The next week or so could prove to be revealing about the freight market. With new capacity coming on-stream, shipping lines have been keen to stop the downward rates spiral, and will be seeking increases with effect from 18 March.
A leading international recovered fibre trader expects upward moves to average perhaps $125 (£84) per 40ft container while others believe resistance will limit hikes to $100 or less. Several contacts argued that increases towards the higher end would impinge on their ability to do business along the Chinese route.
But even as the shipping lines struggle to impose freight increases, there is already talk within the recovered paper trade that any gains might be wiped out early in the second quarter.
Last year saw the greatest annual exodus of recovered paper from the UK since all previous records were broken in 2008 (see table left). The final figure for 2012 of 4.491 million tonnes was 1.1% higher than that for 2011 but 8% below the all-time high of 4.847 million tonnes.
This result was achieved despite exports in December dipping to their lowest monthly level since November 2009, falling 8.5% year-on-year to just 308,488 tonnes.
Last year’s increases in overseas shipments of mixed papers (+4.8% to 924,045 tonnes) and newspapers & magazines (+2.4% to 1.022 million tonnes) served to offset declines of 0.1% for corrugated & kraft and 8.4% for the high grades, according to statistics from the Confederation of Paper Industries (CPI) and HM Revenue & Customs.
Domestic collections of recovered fibre followed a similar pattern, with volumes suffering a year-on-year decline of 6.6% in December but registering a 1.5% upturn for 2012 as a whole to 8.154 million tonnes.
Across the 12-month period, there were increases in collections of mixed papers (+2.6% to 1.081 million tonnes), corrugated & kraft (+6.2% to 3.952 million tonnes) and newspapers & magazines (+0.9% to 2.501 million tonnes), whereas incoming volumes of the high grades were 20.9% lower than in 2011 at 620,251 tonnes.

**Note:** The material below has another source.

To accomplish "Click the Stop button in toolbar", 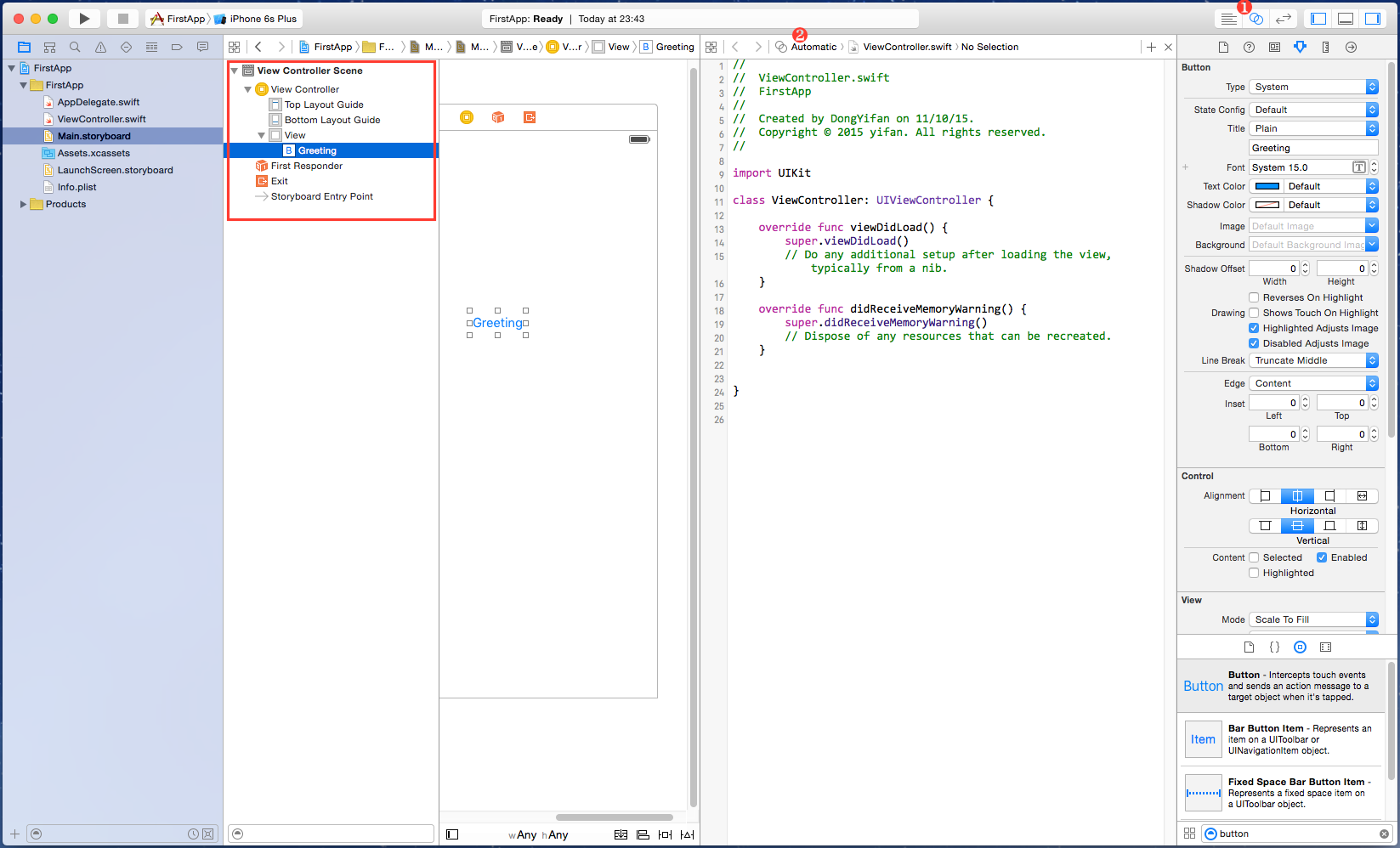I will pos(122,19).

Within the UK, consump-tion of recovered fibre fell 2.9% in December but climbed 1.7% in 2012 as a whole to 3.822 million tonnes. A 17.1% surge in corrugated & kraft usage to 1.59 million tonnes more than compensated for declines of 5.4%, 1.6% and 20.2% for, in turn, mixed papers, newspapers & magazines and high grades.

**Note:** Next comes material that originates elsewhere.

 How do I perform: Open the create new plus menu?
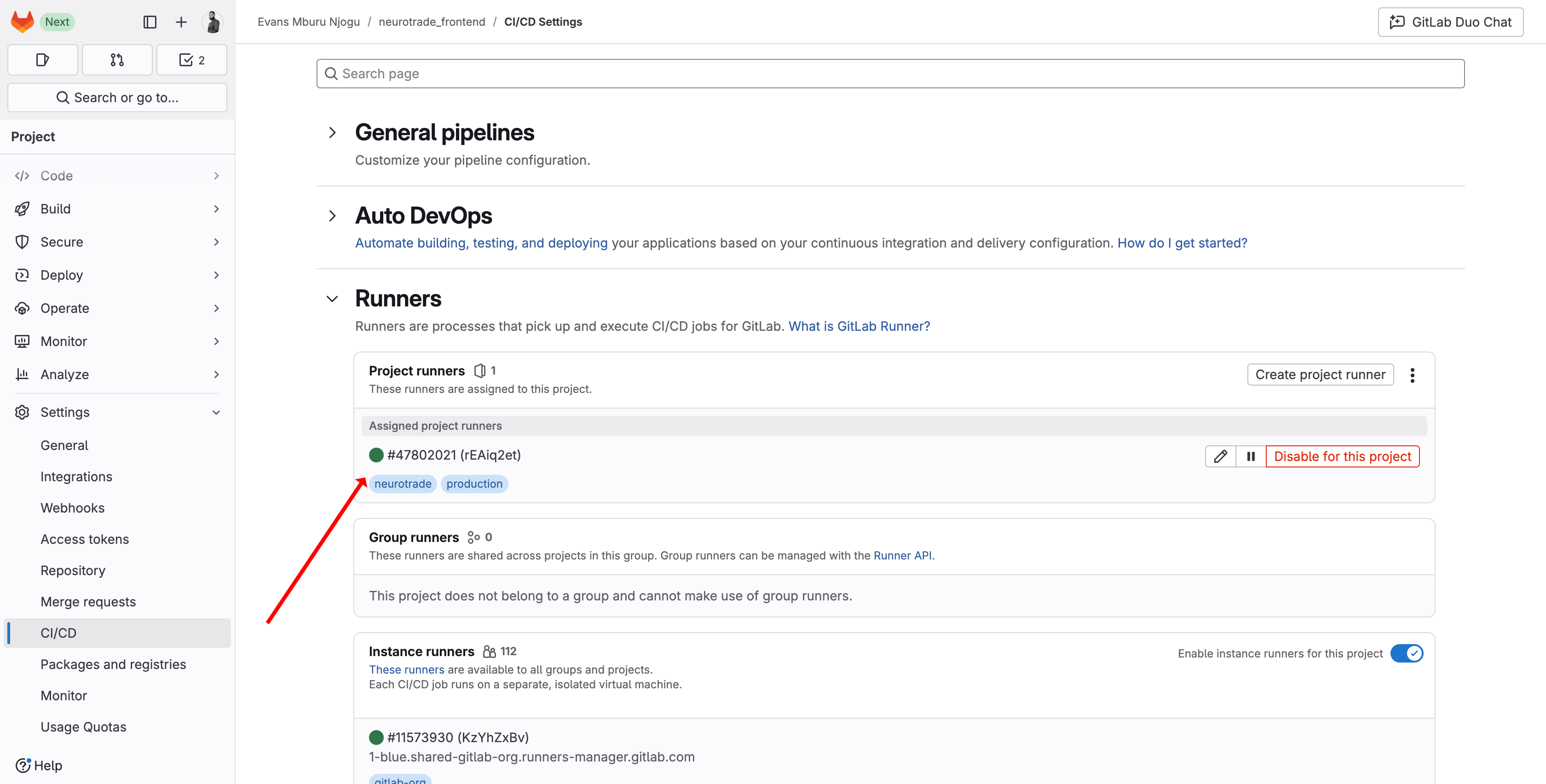(181, 22)
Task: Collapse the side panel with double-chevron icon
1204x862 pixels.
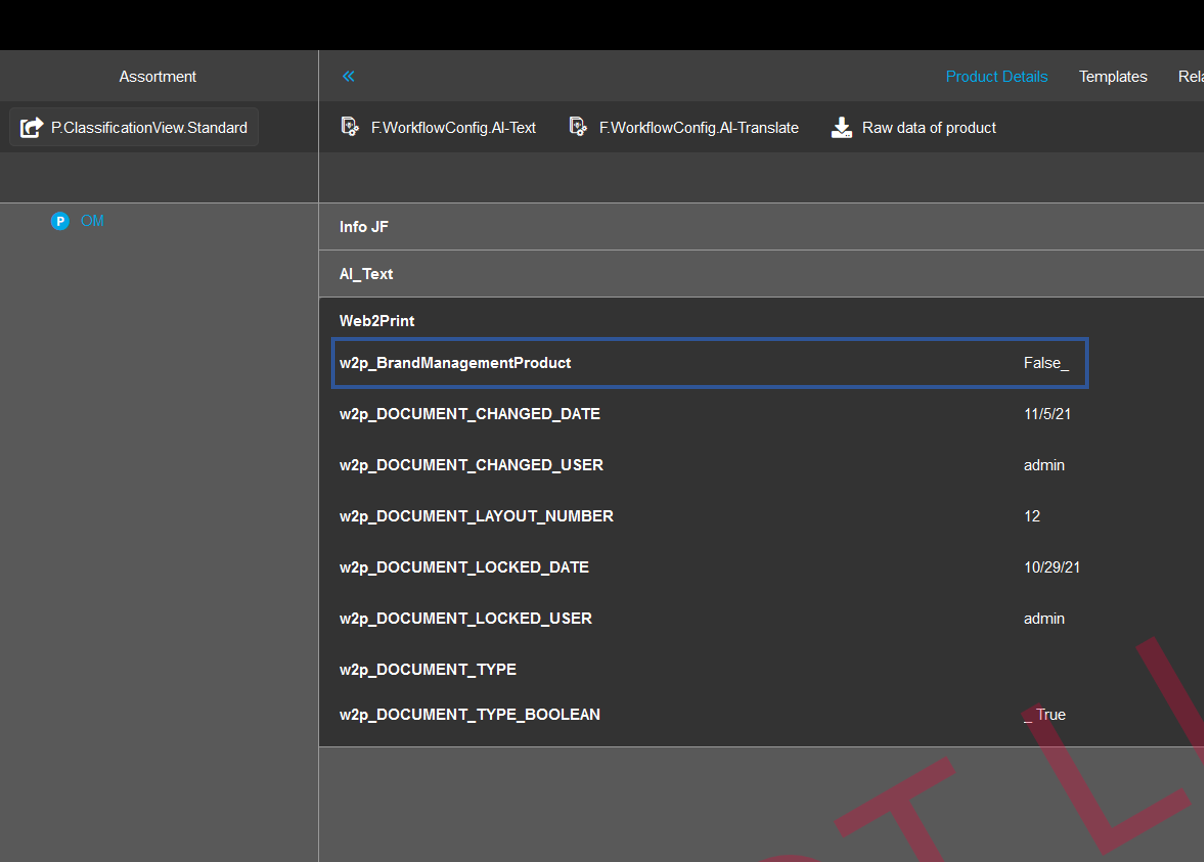Action: [348, 76]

Total domestic mill intake in 2012 was unchanged from the previous year at 3.834 million tonnes. But, once again, parity relied on an 18% increase for corrugated & kraft to 1.61 million tonnes given that the totals for mixed papers (-6.9% to 202,767 tonnes), newspapers & magazines (-5.9% to 1.503 million tonnes) and the high grades (-21% to 517 578 tonnes) all lurched decisively in the opposite direction, the CPI statistics reveal.

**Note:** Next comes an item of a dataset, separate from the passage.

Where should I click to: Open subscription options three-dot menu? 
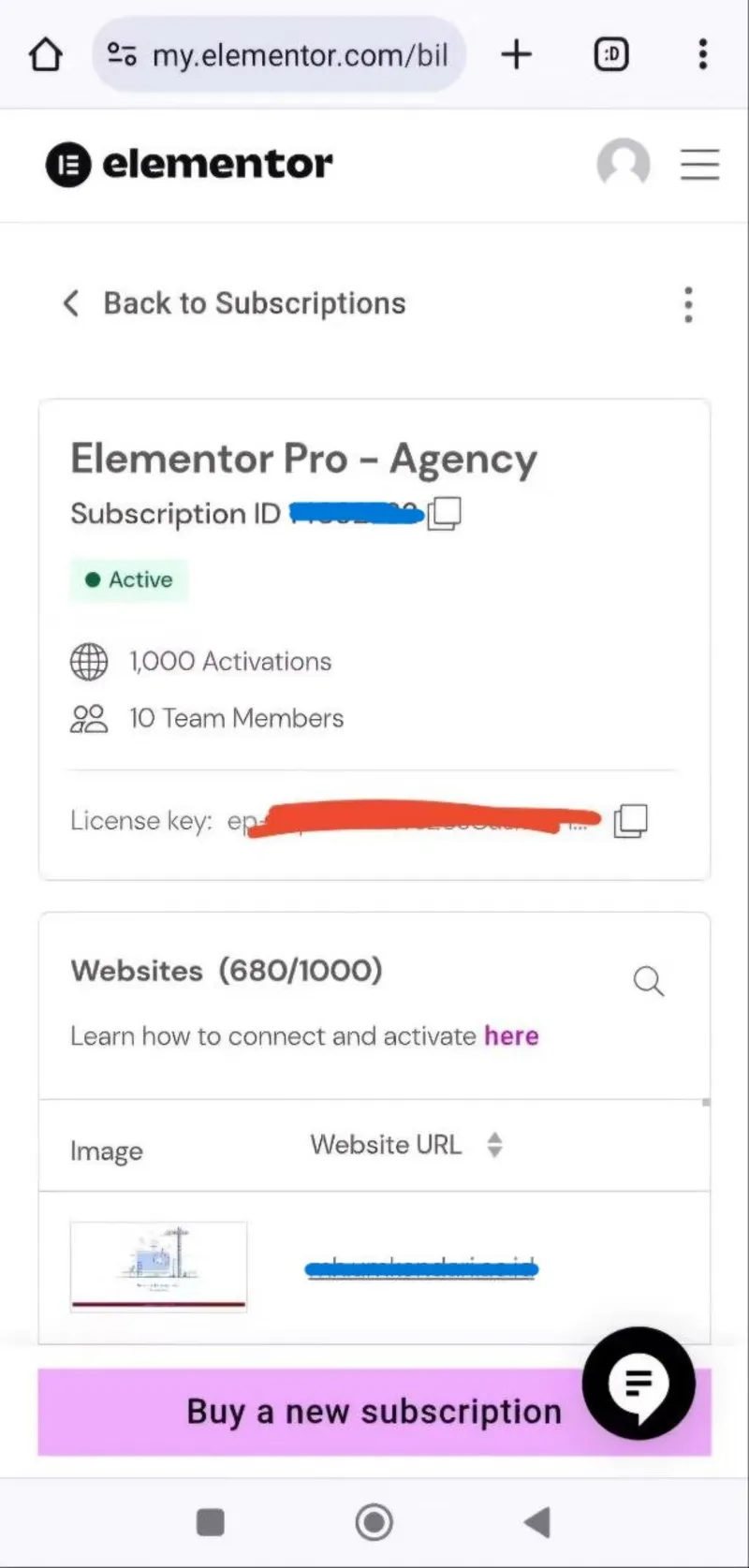point(688,304)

Mill stocks ended 2012 at one of their highest levels for some time, with the 146,213 tonnes held in inventories across the UK equating to 2.2 weeks’ supply at the prevailing rate of usage.
Stocks of corrugated & kraft climbed particularly strongly towards the end of last year, reaching almost 90,000 tonnes at its close and thus pushing supply to an abnormally extended 3.7 weeks.
After hitting two weeks at the end of November, supply of newspapers & magazines had declined to 1.4 weeks a month later, with coverage of the high grades dipping from 1.8 to 1.4 weeks during the same period. UK stocks of mixed papers ended last year on 2,994 tonnes or 0.9 weeks’ supply.
As noted in MRW’s two previous recovered paper reports, UK production of paper and board made healthy year-on-year gains in both October and November 2012. This positive momentum was carried into the final month of the year with an increase of 5.6% against December 2011.
For last year as a whole, UK output of paper and board climbed 1.6% to 4.412 million tonnes, with the packaging papers and boards total leaping 8.4% and sanitary & household 2.1%. Conversely, UK production of newsprint and printings & writings slid, respectively, 3.5% and 2.1%.